What needs to be done » When the line containing "Where should I" is found in the data below, give it again along with every later line, exactly; drop the pictures.

Start of Material provided

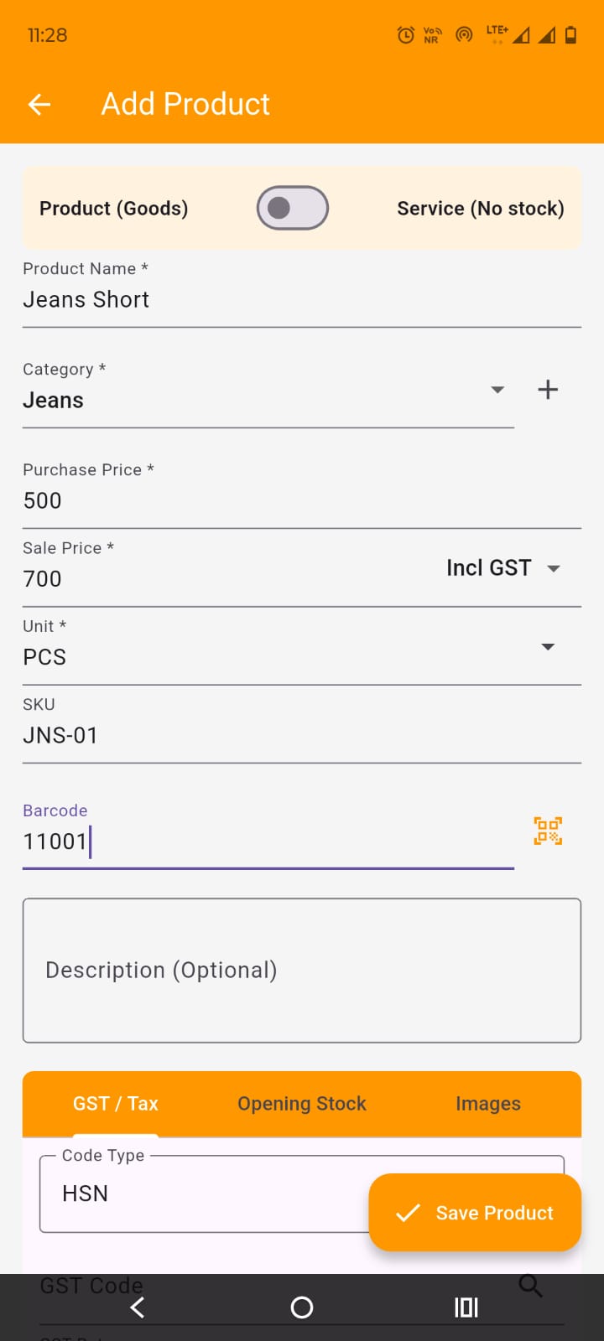
Task: Expand the Unit dropdown
Action: 548,647
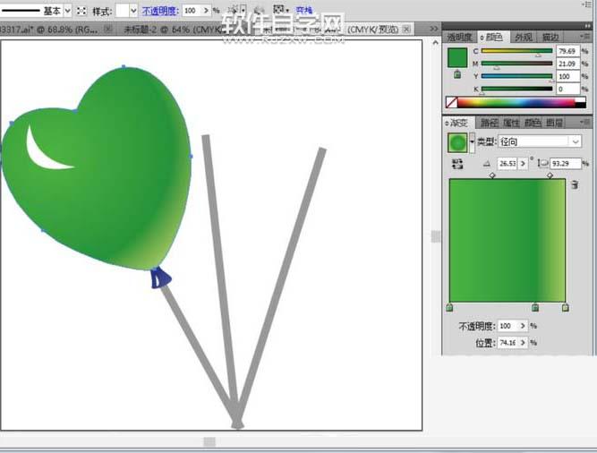Click the reverse gradient icon

[x=458, y=164]
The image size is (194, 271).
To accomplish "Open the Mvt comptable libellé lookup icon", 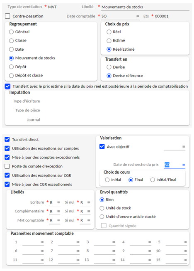I will point(58,220).
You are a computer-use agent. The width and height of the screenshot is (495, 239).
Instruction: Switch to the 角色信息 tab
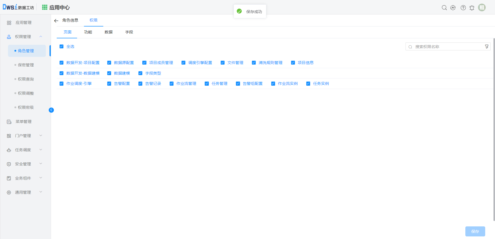[x=70, y=20]
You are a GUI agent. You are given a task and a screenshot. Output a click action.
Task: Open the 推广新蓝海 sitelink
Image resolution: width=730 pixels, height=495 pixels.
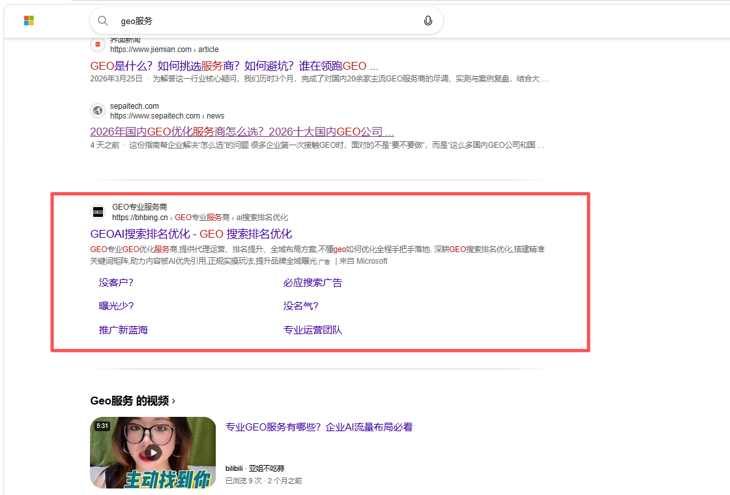pos(123,330)
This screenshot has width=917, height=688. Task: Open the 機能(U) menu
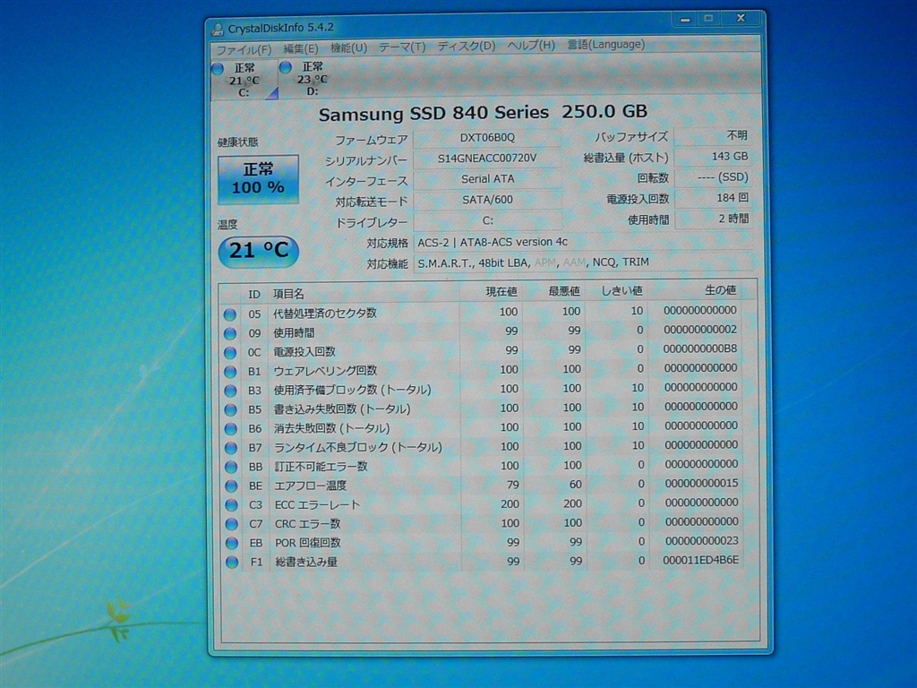348,47
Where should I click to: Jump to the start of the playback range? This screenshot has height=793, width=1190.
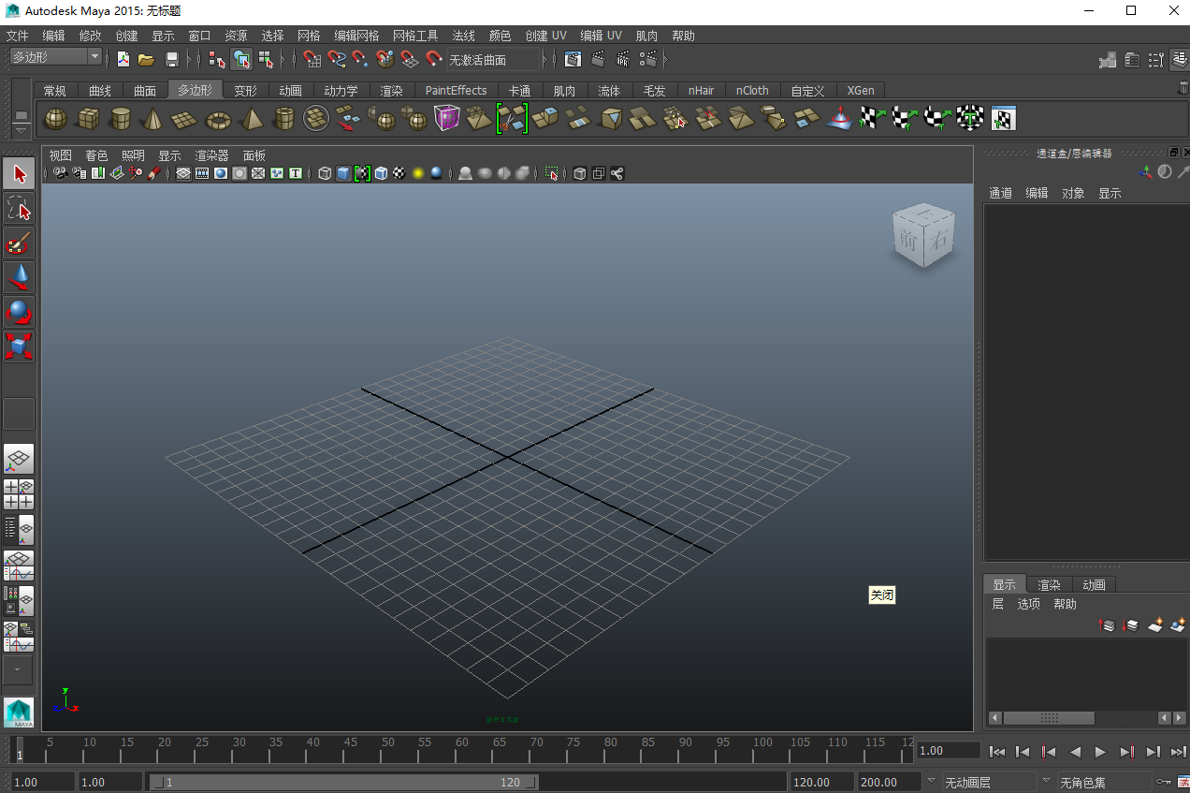997,751
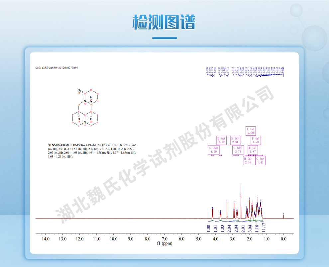Click multiplet label box F (m) 1.70
The height and width of the screenshot is (267, 329).
[256, 140]
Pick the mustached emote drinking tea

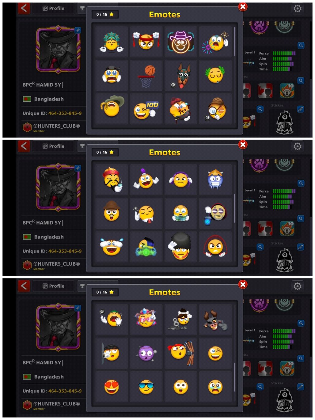pyautogui.click(x=112, y=180)
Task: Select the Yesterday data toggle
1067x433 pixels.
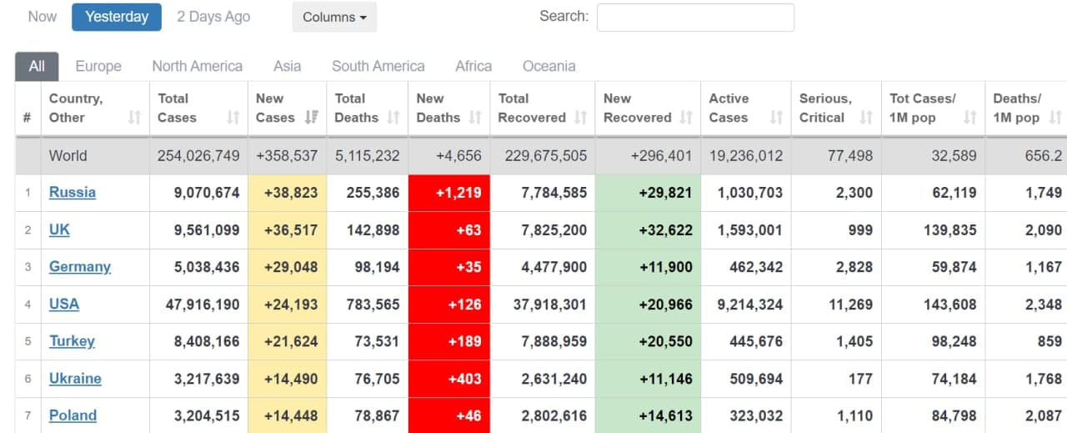Action: [x=117, y=17]
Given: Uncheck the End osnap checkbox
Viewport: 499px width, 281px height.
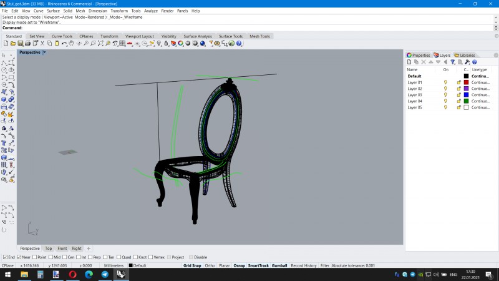Looking at the screenshot, I should click(x=5, y=257).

End of Material provided

Solution to this task »
Where should I click to: Jump to the start of the playback range? This screenshot has height=793, width=1190.
997,751
Click multiplet label box F (m) 1.70
The height and width of the screenshot is (267, 329).
[256, 140]
Pick the mustached emote drinking tea

pyautogui.click(x=112, y=180)
Task: Select the Yesterday data toggle
1067x433 pixels.
Action: [x=117, y=17]
Given: Uncheck the End osnap checkbox
Viewport: 499px width, 281px height.
Looking at the screenshot, I should click(x=5, y=257).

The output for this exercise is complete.